Der Besenstiel flog gegen die Decke
Verfahren vor dem Amtsgericht Waiblingen gegen einen 22-jährigen Murrhardter wegen Körperverletzung eingestellt
Von Hans-Christoph Werner
WAIBLINGEN/MURRHARDT. Manchmal, aber auch nur manchmal, gibt es bei einer Gerichtsverhandlung den kurzen Prozess.
Vor dem Amtsgericht Waiblingen ist eine Verhandlung wegen Körperverletzung anberaumt. Der Angeklagte, ein schmächtiger junger Mann aus Murrhardt, erscheint. Nach den üblichen Auftaktformalitäten erkundigt sich der Richter nach dem Verteidiger des Angeklagten. Dieser gibt an, es sei ihm nicht gelungen, den Rechtsanwalt vor der Verhandlung zu kontaktieren. Der Richter setzt dazu, dass er auf seinem Tisch eine Notiz vorgefunden habe, die besage, dass der Rechtsanwalt aus Kostengründen das Mandat niedergelegt habe. So muss der junge Mann selber Rede und Antwort stehen.
Der Staatsanwalt trägt die Anklage vor. Im April dieses Jahres kam es in einem Wohnheim zwischen mehreren Beteiligten zu einer Auseinandersetzung. Die Ex-Freundin des Angeklagten tauchte plötzlich auf und mischte sich in einen Streit, den der Angeklagte mit einer anderen Dame hatte, ein. Aufgeplustert, so sagt der Angeklagte, habe sie sich. Dabei habe er doch mit ihr Schluss gemacht.
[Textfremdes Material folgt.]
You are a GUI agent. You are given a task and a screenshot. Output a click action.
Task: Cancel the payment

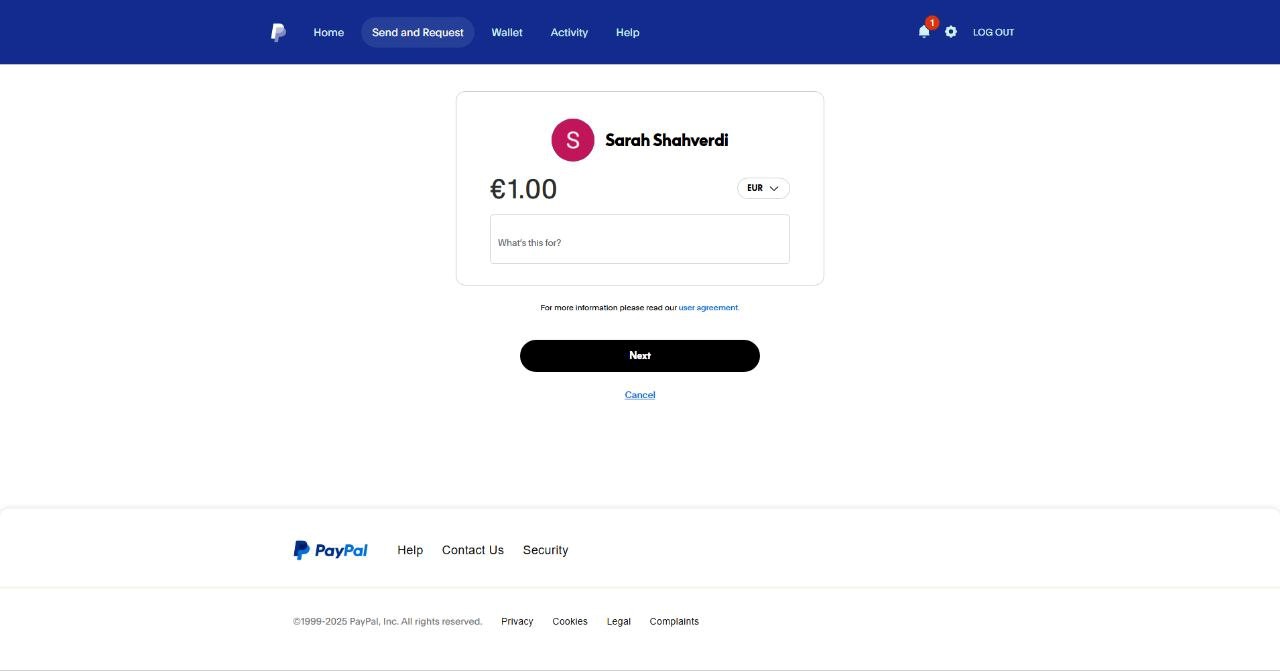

Ob der Besenstiel die Freundin traf oder nicht, bleibt ungeklärt
Das Ende vom Lied war, dass der 22-Jährige in Rage geriet. Einen Besenstiel, der zufällig zur Hand war, nahm er und warf ihn. Laut Anklageschrift habe er damit die Ex-Freundin am Kopf getroffen. Der Angeklagte selbst gibt an, dass er den Besenstiel nicht Richtung Ex-Freundin, sondern Richtung Zimmerdecke geschleudert habe. Dort sei er auch hart angeschlagen und beim Herunterfallen zerbrochen. Was doch mit Verlaub für die Wucht dieses Zornausbruches spricht. Ob die Ex-Freundin durch den herabfallenden Besenstiel getroffen wurde, wird in der Verhandlung nicht recht deutlich. Erschrocken über den Zornesausbruch ihres ehemaligen Freundes hat die Ex dann die Polizei gerufen. Der Richter führt noch an, dass bei der Ex-Freundin keine erhebliche Verletzung festgestellt werden konnte. Auf Nachfrage gibt der Angeklagte an, dass die Sache zwischen ihm und seiner Ex erledigt ist. Er hat keinen Kontakt mehr zu ihr.
Nach Sonderschul- und Hauptschulabschluss hat der Angeklagte eine Schreinerlehre absolviert. Und steht mittlerweile in Lohn und Brot. Sein monatlicher Verdienst von rund 1600 Euro netto kann sich sehen lassen. Konsequent arbeitet er auch daran, seine Schulden in Höhe von 3500 Euro abzustottern. Er wohnt bei den Eltern und gibt zu Hause 100 Euro für Kost und Logis ab. Alles in allem sprechen diese Umstände für eine positive Sozialprognose. Auch habe sich der Angeklagte seit dem Vorfall nichts mehr zuschulden kommen lassen.
„In dubio pro reo“ heißt ein hehrer Grundsatz der Gerichtsbarkeit. Der Richter zieht in Erwägung, das Verfahren gegen den Angeklagten gegen eine Zahlung an eine gemeinnützige Einrichtung einzustellen. Der Blick geht hinüber zum Staatsanwalt, der nickt. Die Höhe der angedachten Zahlung sollte im Verhältnis zu den finanziellen Möglichkeiten des Beschuldigten stehen. Wenn er’s in Raten zahlen darf, so gibt der junge Mann an, sei er mit 500 Euro einverstanden. Ob er denn von einer Organisation wisse, die man hier bedenken könne, will der Richter wissen. Da dem Beschuldigten in dieser Hinsicht nichts bekannt ist, fragt er nach, ob man denn Institutionen, die sich für Menschen oder eine solche, die sich für Tiere einsetzen solle, wählt der Beschuldigte Letzteres. Und mithilfe des Staatsanwalts wird der Tierschutzverein Backnang ausersehen.
Die Entscheidung wird der Urkundsbeamtin diktiert. Die Verhandlung ist damit geschlossen. Der 22-Jährige kann gehen. Alles Nötige für die Geldzahlung bekomme er schriftlich. Ganze 15 Minuten hat alles gedauert. Manchmal gibt’s das eben: einen kurzen Prozess.